►

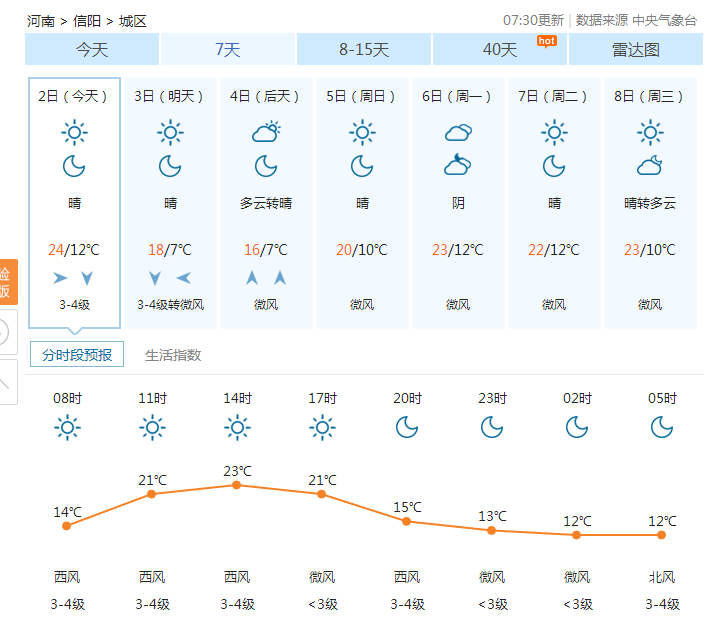Switch to the 7天 tab
The width and height of the screenshot is (704, 635).
click(228, 49)
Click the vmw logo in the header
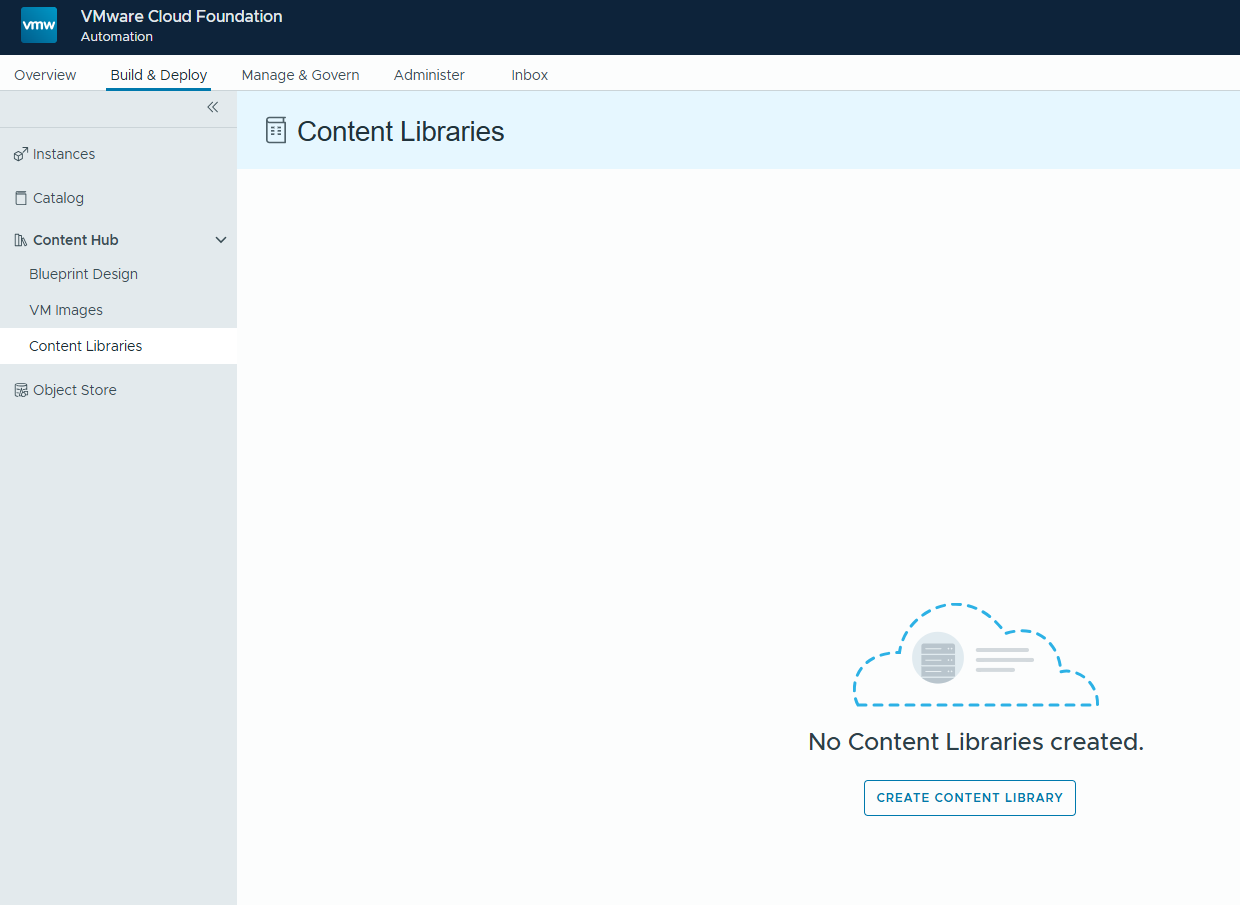The image size is (1240, 905). [x=39, y=25]
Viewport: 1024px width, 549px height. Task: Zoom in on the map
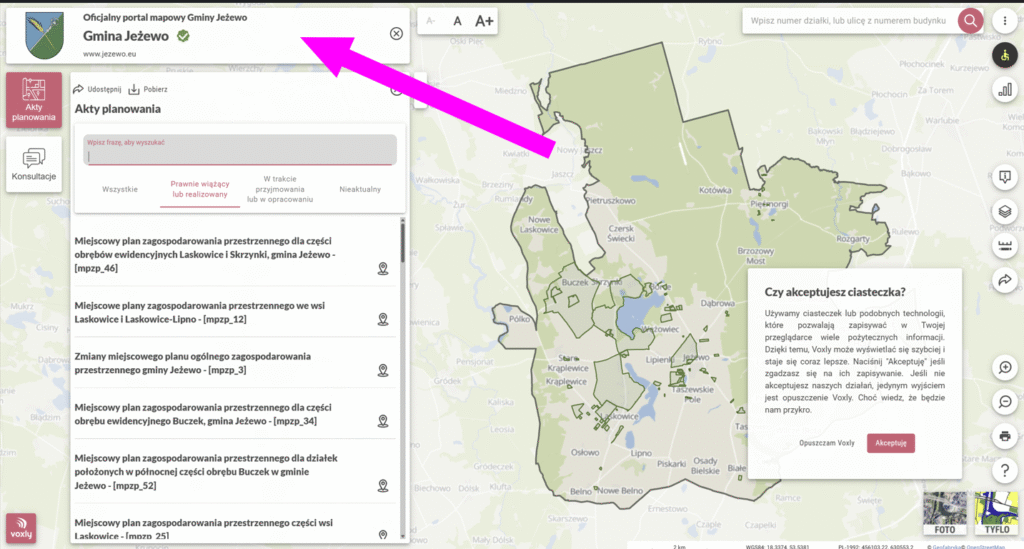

◄

Reproduce every line of the records above verbatim, omitting the pictures.

Switch to the 7天 tab
The width and height of the screenshot is (704, 635).
click(228, 49)
Click the vmw logo in the header
The image size is (1240, 905). [x=39, y=25]
Viewport: 1024px width, 549px height. Task: Zoom in on the map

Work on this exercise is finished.